Re: [PATCH 02/13] mm: sl[au]b: Add knowledge of PFMEMALLOC reserve pages

linux-mm.kvack.org archive mirror
 help / color / mirror / Atom feed

From: Mel Gorman <mgorman@suse.de>
To: NeilBrown <neilb@suse.de>
Cc: Linux-MM <linux-mm@kvack.org>,
	Linux-Netdev <netdev@vger.kernel.org>,
	LKML <linux-kernel@vger.kernel.org>,
	David Miller <davem@davemloft.net>,
	Peter Zijlstra <a.p.zijlstra@chello.nl>
Subject: Re: [PATCH 02/13] mm: sl[au]b: Add knowledge of PFMEMALLOC reserve pages
Date: Thu, 28 Apr 2011 10:46:13 +0100	[thread overview]
Message-ID: <20110428094613.GN4658@suse.de> (raw)
In-Reply-To: <20110428092110.608eb354@notabene.brown>

On Thu, Apr 28, 2011 at 09:21:10AM +1000, NeilBrown wrote:
> On Tue, 26 Apr 2011 14:59:40 +0100 Mel Gorman <mgorman@suse.de> wrote:
> 
> > On Tue, Apr 26, 2011 at 09:37:58PM +1000, NeilBrown wrote:
> > > On Tue, 26 Apr 2011 08:36:43 +0100 Mel Gorman <mgorman@suse.de> wrote:
> > > 
> > > > +		/*
> > > > +		 * If there are full empty slabs and we were not forced to
> > > > +		 * allocate a slab, mark this one !pfmemalloc
> > > > +		 */
> > > > +		l3 = cachep->nodelists[numa_mem_id()];
> > > > +		if (!list_empty(&l3->slabs_free) && force_refill) {
> > > > +			struct slab *slabp = virt_to_slab(objp);
> > > > +			slabp->pfmemalloc = false;
> > > > +			clear_obj_pfmemalloc(&objp);
> > > > +			check_ac_pfmemalloc(cachep, ac);
> > > > +			return objp;
> > > > +		}
> > > 
> > > The comment doesn't match the code.  I think you need to remove the words
> > > "full" and "not" assuming the code is correct which it probably is...
> > > 
> > 
> > I'll fix up the comment, you're right, it's confusing.
> > 
> > > But the code seems to be much more complex than Peter's original, and I don't
> > > see the gain.
> > > 
> > 
> > You're right, it is more complex.
> > 
> > > Peter's code had only one 'reserved' flag for each kmem_cache. 
> > 
> > The reserve was set in a per-cpu structure so there was a "lag" time
> > before that information was available to other CPUs.

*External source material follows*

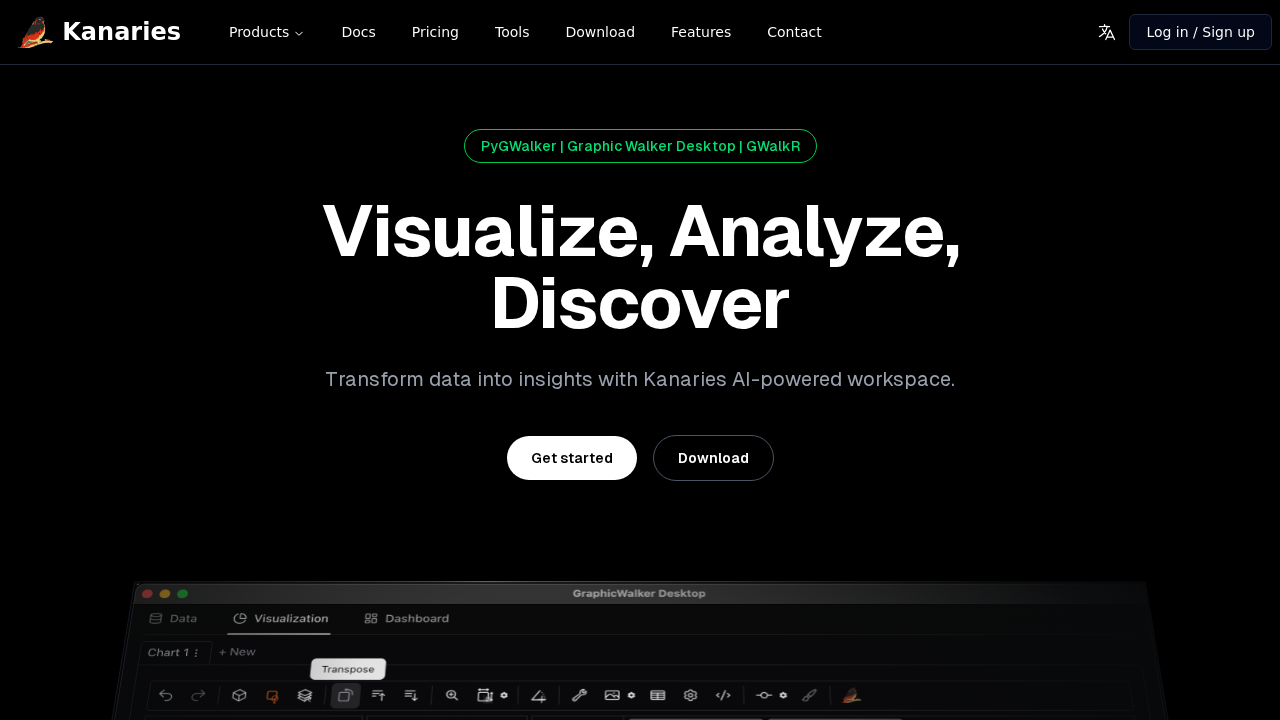This screenshot has height=720, width=1280.
Task: Click the sort ascending icon in toolbar
Action: pos(378,695)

Fine on smaller
> > machines but a bit more of a problem today. 
> > 
> > > You seem to
> > > have one for every slab.  I don't see the point.
> > > It is true that yours is in some sense more fair - but I'm not sure the
> > > complexity is worth it.
> > > 
> > 
> > More fairness was one of the objects.
> > 
> > > Was there some particular reason you made the change?
> > > 
> > 
> > This version survives under considerably more stress than Peter's
> > original version did without requiring the additional complexity of
> > memory reserves.
> > 
> 
> That is certainly a very compelling argument .... but I still don't get why.
> I'm sorry if I'm being dense, but I still don't see why the complexity buys
> us better stability and I really would like to understand.
> 
> You don't seem to need the same complexity for SLUB with the justification
> of "SLUB generally maintaining smaller lists than SLAB".
> 

It is an educated guess that the length of the lists was what was
relevant. Even without these patches, SLUB is harder to lockup (minutes
rather than seconds to halt the machine) than SLAB and I assumed it
was because there were fewer pages pinned on per-CPU lists with SLUB.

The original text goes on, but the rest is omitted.